> _Exercise requirements_
"below" is the word to look for; copy each line of the listing where it occurs.

> _Data for this task_
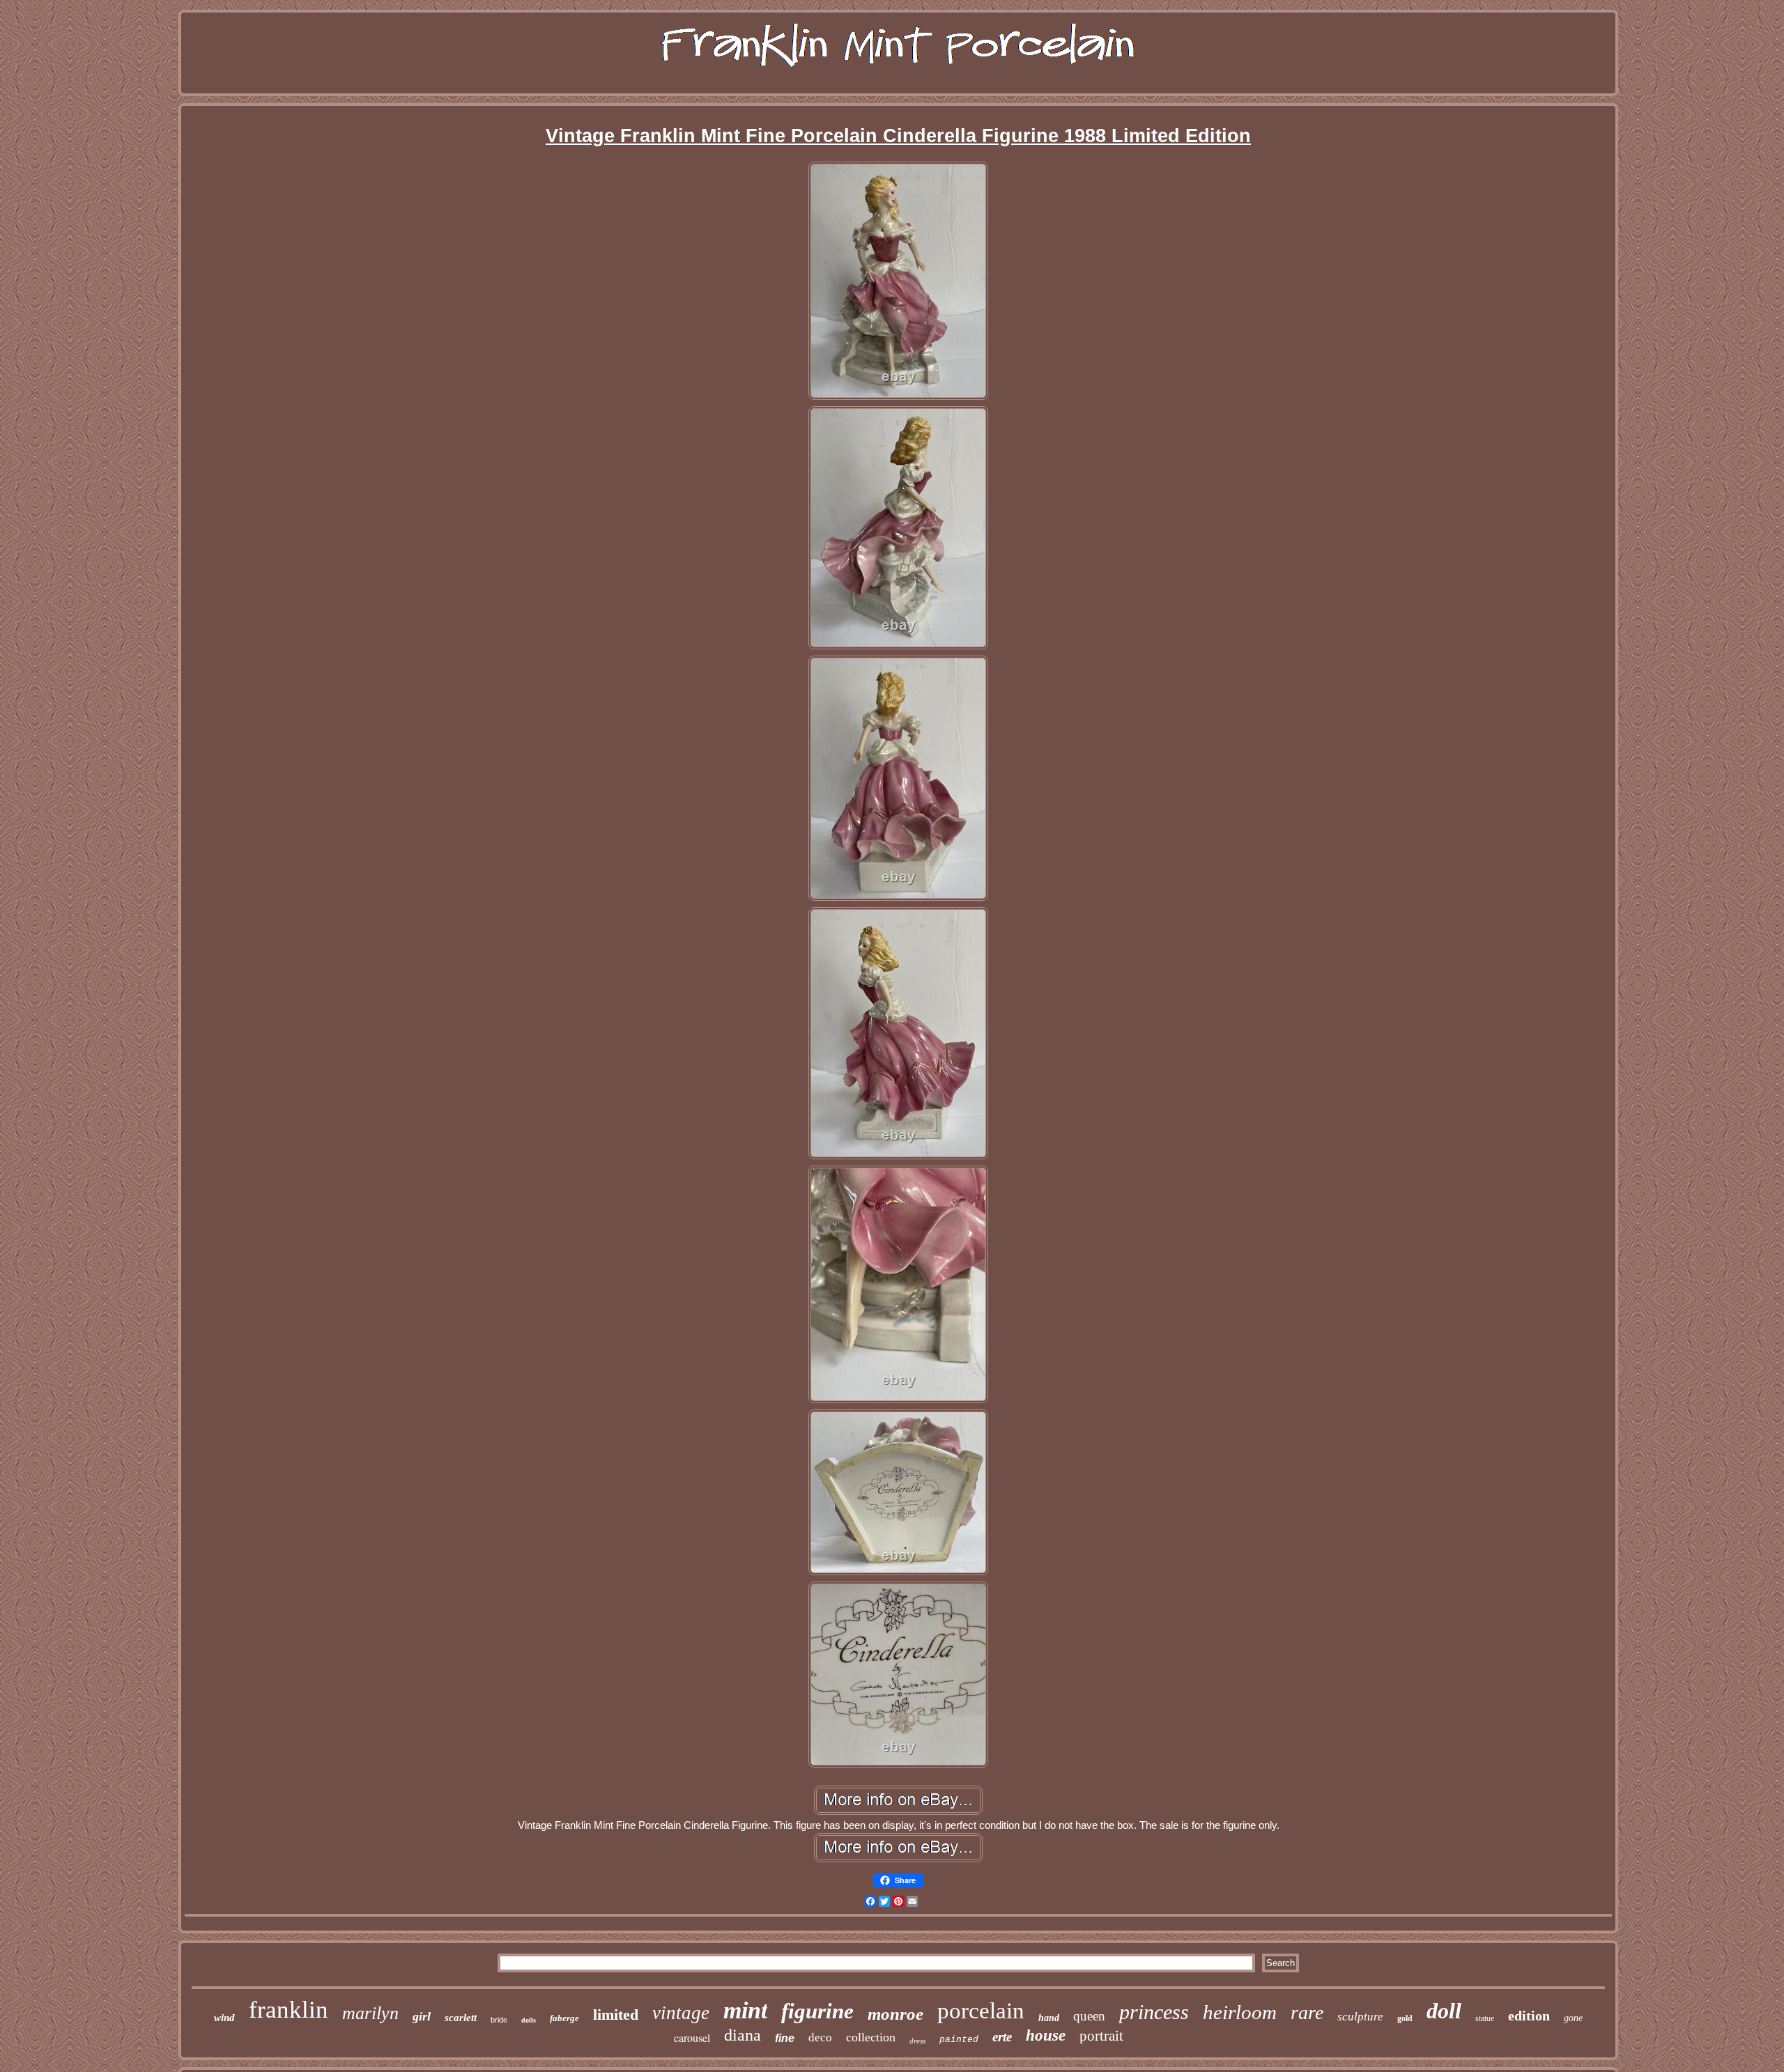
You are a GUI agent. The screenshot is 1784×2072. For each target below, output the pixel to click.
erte (1002, 2037)
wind (224, 2017)
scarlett (461, 2017)
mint (745, 2010)
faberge (564, 2018)
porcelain (980, 2010)
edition (1529, 2015)
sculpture (1360, 2016)
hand (1048, 2018)
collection (870, 2037)
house (1046, 2035)
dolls (528, 2020)
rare (1307, 2012)
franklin (288, 2009)
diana (742, 2035)
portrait (1101, 2035)
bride (499, 2020)
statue (1484, 2018)
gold (1405, 2018)
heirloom (1240, 2012)
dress (917, 2040)
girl (422, 2016)
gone (1573, 2018)
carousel (692, 2037)
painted (958, 2039)
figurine (817, 2011)
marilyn (370, 2013)
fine (784, 2038)
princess (1154, 2011)
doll (1444, 2010)
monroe (895, 2013)
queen (1089, 2016)
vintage (680, 2012)
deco (820, 2037)
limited (615, 2014)
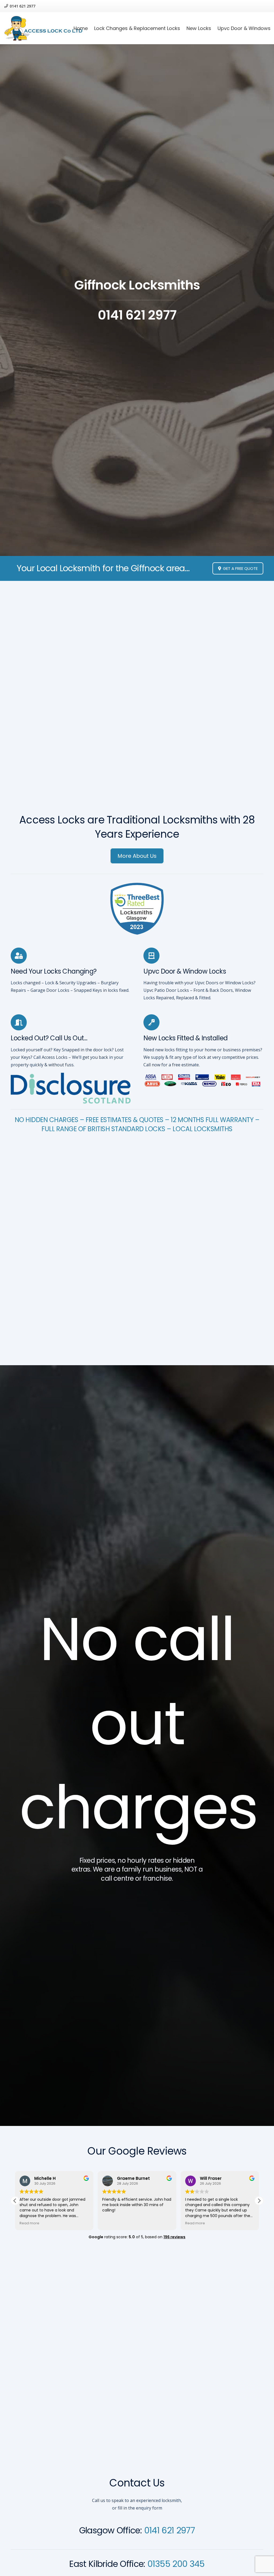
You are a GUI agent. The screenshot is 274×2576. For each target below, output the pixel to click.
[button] (259, 2201)
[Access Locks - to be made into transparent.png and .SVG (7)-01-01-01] (43, 28)
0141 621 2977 (169, 2530)
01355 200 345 (176, 2564)
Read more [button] (112, 2223)
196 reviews (174, 2237)
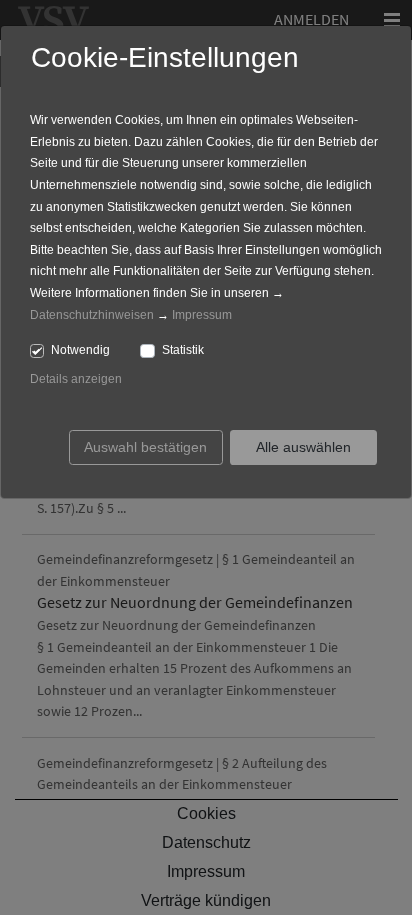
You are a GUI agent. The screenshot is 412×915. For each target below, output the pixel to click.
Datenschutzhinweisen (92, 315)
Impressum (202, 315)
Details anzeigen (76, 379)
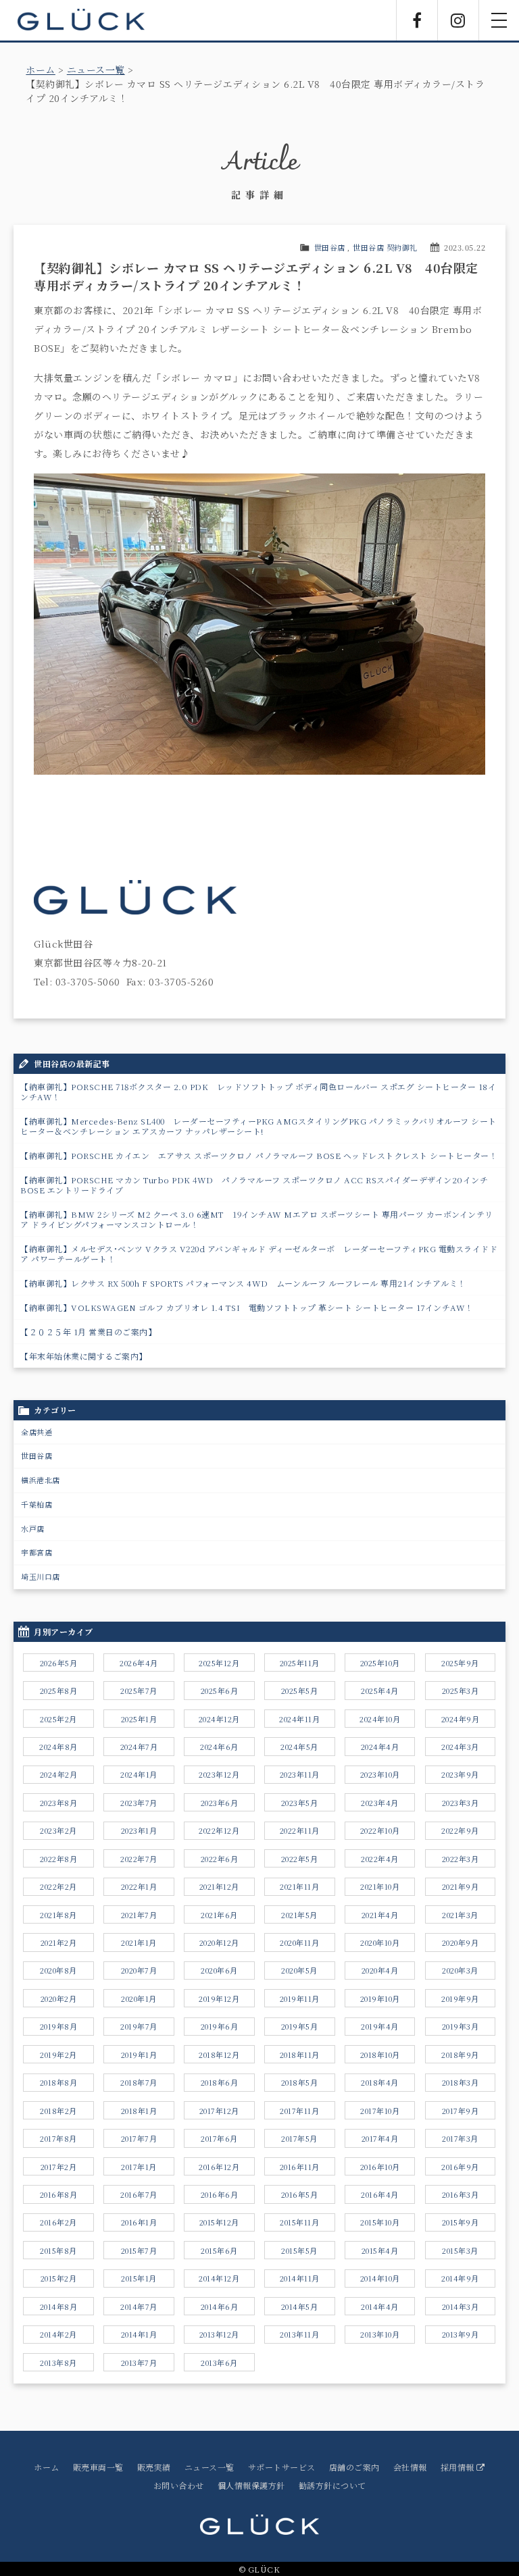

> _Reply_
You are a GUI agent. The screenshot is 1784×2072. For each target below, output the pixel to click.
You are a GUI agent. The screenshot is 274×2576. For each target below, output the pixel to click.
You are a GUI agent. The screenshot is 412×915. For each target below, output the pixel to click.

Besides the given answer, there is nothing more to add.